部署的时候遇到了问题,顺便记录一下
init主节点的时候失败,报错信息:
根据提示查kubelet日志,报错信息是:
"Failed to run kubelet" err="failed to run Kubelet: misconfiguration: kubelet cgroup driver: \"systemd\" is different from docker cgroup driver: \"
很明显可以看出,kubelet启动失败,原因是kubelet cgroup驱动程序“ cgroupfs”与docker cgroup驱动程序不一致。
这是一个很重要的坑,docker的cgroup必须与kubelet一致!!!
既然是保持Cgroup Driver配置一致,那就是有两种改法,一种是让docker与kubelet一致,另一种是让kubelet与docker一致。

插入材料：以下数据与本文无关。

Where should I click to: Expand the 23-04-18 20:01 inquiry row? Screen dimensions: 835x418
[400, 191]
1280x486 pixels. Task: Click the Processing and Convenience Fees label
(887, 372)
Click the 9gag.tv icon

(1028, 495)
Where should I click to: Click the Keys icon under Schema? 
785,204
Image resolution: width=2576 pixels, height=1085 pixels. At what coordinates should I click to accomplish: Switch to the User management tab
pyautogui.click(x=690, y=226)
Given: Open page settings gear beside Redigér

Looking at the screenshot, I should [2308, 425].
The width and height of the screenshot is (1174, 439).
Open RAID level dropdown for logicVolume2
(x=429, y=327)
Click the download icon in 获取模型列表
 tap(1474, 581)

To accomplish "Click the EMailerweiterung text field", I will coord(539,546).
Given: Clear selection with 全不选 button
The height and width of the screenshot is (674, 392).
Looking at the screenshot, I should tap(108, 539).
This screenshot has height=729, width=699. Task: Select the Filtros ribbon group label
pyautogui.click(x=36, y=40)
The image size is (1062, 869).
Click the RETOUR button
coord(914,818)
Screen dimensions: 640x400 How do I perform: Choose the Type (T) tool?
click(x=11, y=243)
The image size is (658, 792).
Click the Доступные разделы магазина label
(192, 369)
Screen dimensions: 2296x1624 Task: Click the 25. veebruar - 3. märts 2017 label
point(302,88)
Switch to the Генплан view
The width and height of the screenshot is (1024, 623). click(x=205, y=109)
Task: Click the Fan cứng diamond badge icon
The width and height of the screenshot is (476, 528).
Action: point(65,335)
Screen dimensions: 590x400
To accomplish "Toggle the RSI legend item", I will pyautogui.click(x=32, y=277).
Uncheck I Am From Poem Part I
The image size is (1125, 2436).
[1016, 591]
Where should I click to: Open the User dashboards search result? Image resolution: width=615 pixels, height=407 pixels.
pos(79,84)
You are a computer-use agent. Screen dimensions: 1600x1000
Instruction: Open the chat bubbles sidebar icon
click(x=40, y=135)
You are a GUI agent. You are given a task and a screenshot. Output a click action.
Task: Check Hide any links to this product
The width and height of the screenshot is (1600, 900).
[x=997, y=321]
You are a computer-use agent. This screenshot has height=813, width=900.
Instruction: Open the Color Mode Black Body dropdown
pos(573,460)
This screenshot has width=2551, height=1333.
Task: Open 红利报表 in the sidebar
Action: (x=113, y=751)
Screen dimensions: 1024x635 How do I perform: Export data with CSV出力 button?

首先回滚init操作,《Kubernetes集群部署实录》这篇里有讲,不再赘述,然后就是修改配置,以下两种任选其一(或者说看选哪种能生效吧)
/etc/docker/daemon.json
文件,加入exec-opts配置,改成这样: {
"exec-opts": ["native.cgroupdriver=systemd"],
"registry-mirrors": ["https://docker.mirrors.ustc.edu.cn"]
}
[root@k8s-master ~] systemctl daemon-reload # 非常重要
[root@k8s-master ~] systemctl enable docker & systemctl start docker
[1] 3009
[root@k8s-master ~] docker version
docker version
Client: Docker Engine - Community
Version: 20.10.16
API version: 1.41
Go version: go1.17.10
Git commit: aa7e414
Built: Thu May 12 09:19:45 2022
OS/Arch: linux/amd64
Context: default
Experimental: true
Server: Docker Engine - Community
Engine:
Version: 20.10.16
API version: 1.41 (minimum version 1.12)
Go version: go1.17.10
Git commit: f756502
Built: Thu May 12 09:18:08 2022
OS/Arch: linux/amd64
Experimental: false
containerd:
Version: 1.6.8
GitCommit: 9cd3357b7fd7218e4aec3eae239db1f68a5a6ec6
runc:
Version: 1.1.4
GitCommit: v1.1.4-0-g5fd4c4d
docker-init:
Version: 0.19.0
GitCommit: de40ad0
[1]+ Done systemctl enable docker
/usr/lib/systemd/system/kubelet.service.d/10-kubeadm.conf
文件,增加--cgroup-driver=cgroupfs
配置,改成这样: 1 # Note: This dropin only works with kubeadm and kubelet v1.11+
2 [Service]
3 Environment="KUBELET_KUBECONFIG_ARGS=--bootstrap-kubeconfig=/etc/kubernetes/bootstrap-kubelet.conf --kubeconfig=/etc/kubernetes/kubelet.conf --cgroup-driver=cgroupfs"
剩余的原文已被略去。